Mas, além da Dra. Mariana, as intervenções da Ministra da Saúde no debate do Estado da Nação também foram eloquentes. Quando lemos o corolário de ensinamentos que o ministério tirou da pandemia, verificamos que a senhora ministra tirou poucas lições da pandemia.

  1. Máscaras dificilmente serão classificadas como tecnologia avançada e a nossa produção nacional de ventiladores dificilmente competirá, a longo prazo, com a das marcas categorizadas. Todavia, fabricar e vender ventiladores e máscaras, por mais decorativas que sejam, é conjuntural e a procura diminuirá. Se a industrialização for só por esta via, voltaremos à monocultura do turismo.
  2. O conhecimento da multifatorialidade e pluridisciplinaridade nos combates a crises de saúde pública é tão antigo que não é lição de agora. A lição é não terem antecipado essa necessidade de integração de respostas e não terem percebido, até hoje, o papel das intervenções de proximidade.
  3. Vir louvar a teletriagem e telediagnóstico como resultado da pandemia, é andar com mais de 20 anos de atraso e, infelizmente, confessar que todos os planos para implementação de respostas efetivas com telemedicina ficaram por implementar. Como, desconfio, continuarão a ficar.

Disse também, o que demonstra reconhecer uma evidência de que andou inicialmente esquecida, que “a maior força do SNS são os seus profissionais”. No entanto, veja-se a desfaçatez com que se mente a propósito de profissionais contratados, não se sabe para quê, nem quem, com que saberes, nem para onde. No caso dos médicos já é enjoativo o discurso de que se contrataram mais, quando mais não se fez do que incorporar especialistas que terminaram o internato e, por conseguinte, já trabalhavam no SNS. Quantos médicos se mudaram do setor privado para o público nos últimos anos?  Pena que não seja capaz de os remunerar como devia. Seria o caminho mais direto para recrutar e manter uma força de trabalho motivada e consequente. O Governo continua a confundir quantidade de profissionais com a qualidade do seu trabalho. Atingidos determinados limites, abaixo dos quais estamos em algumas especialidades e locais, é preferível ter menos gente, melhor, mais competente e melhor remunerada, do que encher os serviços de proletários descontentes. Custa assim tanto ver isso? Infelizmente, nem as organizações profissionais reconhecem esta evidência. Pior, muito pior, é o sistemático recurso a medidas de circunstância, sempre atrás do prejuízo, como o “plano excecional de contratação de atividade adicional de primeiras consultas hospitalares e cirurgias com remuneração direta e majorada aos profissionais de saúde” de que falou no discurso.

● PROBLEMA A RESOLVER
Prossiga o texto de leitura, sobre as intervenções da Ministra da Saúde e o SNS, a partir da última frase apresentada. O material não tem qualquer relação com o texto de leitura.

● INFORMAÇÃO FORNECIDA
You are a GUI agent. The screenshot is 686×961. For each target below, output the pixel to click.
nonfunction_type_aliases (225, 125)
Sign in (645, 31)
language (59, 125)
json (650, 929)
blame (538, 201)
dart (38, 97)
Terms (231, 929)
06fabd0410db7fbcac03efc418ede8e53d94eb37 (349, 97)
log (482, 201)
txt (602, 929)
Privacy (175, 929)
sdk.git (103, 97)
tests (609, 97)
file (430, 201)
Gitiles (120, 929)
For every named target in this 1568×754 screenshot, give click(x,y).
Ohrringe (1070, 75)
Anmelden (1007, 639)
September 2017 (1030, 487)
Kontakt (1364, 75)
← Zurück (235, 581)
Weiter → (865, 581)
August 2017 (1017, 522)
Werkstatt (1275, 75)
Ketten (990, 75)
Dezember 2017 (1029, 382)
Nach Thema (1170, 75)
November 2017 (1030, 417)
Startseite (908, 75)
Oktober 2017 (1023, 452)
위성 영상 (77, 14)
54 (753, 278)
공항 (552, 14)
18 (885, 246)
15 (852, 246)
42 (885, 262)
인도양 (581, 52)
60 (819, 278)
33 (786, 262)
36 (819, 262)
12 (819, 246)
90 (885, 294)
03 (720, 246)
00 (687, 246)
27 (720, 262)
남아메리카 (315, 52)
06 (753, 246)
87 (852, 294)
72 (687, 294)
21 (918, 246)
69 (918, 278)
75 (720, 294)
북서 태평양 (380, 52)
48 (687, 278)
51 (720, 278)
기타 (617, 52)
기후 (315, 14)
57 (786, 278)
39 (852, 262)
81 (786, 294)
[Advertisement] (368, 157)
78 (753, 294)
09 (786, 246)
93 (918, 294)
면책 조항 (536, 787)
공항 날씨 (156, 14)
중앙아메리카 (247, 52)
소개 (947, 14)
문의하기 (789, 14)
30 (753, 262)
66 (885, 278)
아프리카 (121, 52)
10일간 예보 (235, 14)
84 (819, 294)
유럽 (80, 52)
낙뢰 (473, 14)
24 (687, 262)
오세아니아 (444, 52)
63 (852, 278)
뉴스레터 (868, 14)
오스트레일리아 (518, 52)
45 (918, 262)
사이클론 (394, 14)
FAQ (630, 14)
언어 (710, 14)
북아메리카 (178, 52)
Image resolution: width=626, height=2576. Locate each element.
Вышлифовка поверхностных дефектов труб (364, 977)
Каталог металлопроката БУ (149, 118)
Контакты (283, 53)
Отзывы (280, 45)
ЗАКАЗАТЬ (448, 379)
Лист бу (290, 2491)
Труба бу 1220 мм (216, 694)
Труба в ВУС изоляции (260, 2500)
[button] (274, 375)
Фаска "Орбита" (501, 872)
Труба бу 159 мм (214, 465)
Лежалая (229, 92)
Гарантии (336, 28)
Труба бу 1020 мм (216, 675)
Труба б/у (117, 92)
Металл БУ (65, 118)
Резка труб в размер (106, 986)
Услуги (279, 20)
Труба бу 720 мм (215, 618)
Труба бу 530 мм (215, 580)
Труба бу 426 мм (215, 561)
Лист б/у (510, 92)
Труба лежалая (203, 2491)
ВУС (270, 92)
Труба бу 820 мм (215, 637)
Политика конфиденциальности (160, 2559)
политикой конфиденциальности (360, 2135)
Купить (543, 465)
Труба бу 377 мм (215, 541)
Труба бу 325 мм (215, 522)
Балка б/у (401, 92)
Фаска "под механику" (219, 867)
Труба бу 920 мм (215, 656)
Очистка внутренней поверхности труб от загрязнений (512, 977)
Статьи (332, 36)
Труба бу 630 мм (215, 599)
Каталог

● RESPOSTA ESCRITA
Mas a Dra. Marta Temido não tem sorte nas palavras que escolhe. Ainda há poucos dias, a propósito da situação epidemiológica nacional que, diga-se em abono da verdade, não é alarmante nem, por enquanto, perigosa, disse que Portugal estaria “a seguir um padrão confortável na evolução do número de novos casos”  Que palavra mais estranha para usar em saúde pública. Confortável, nem o teste é. Confortável, não pode ser a mortalidade, nem as quase cinco centenas de internados. Confortável, não é o embargo turístico que os números, sejam grandes ou pequenos, levaram outros países a impor-nos. Esta pandemia poderá ser tudo, mas confortável é que não é.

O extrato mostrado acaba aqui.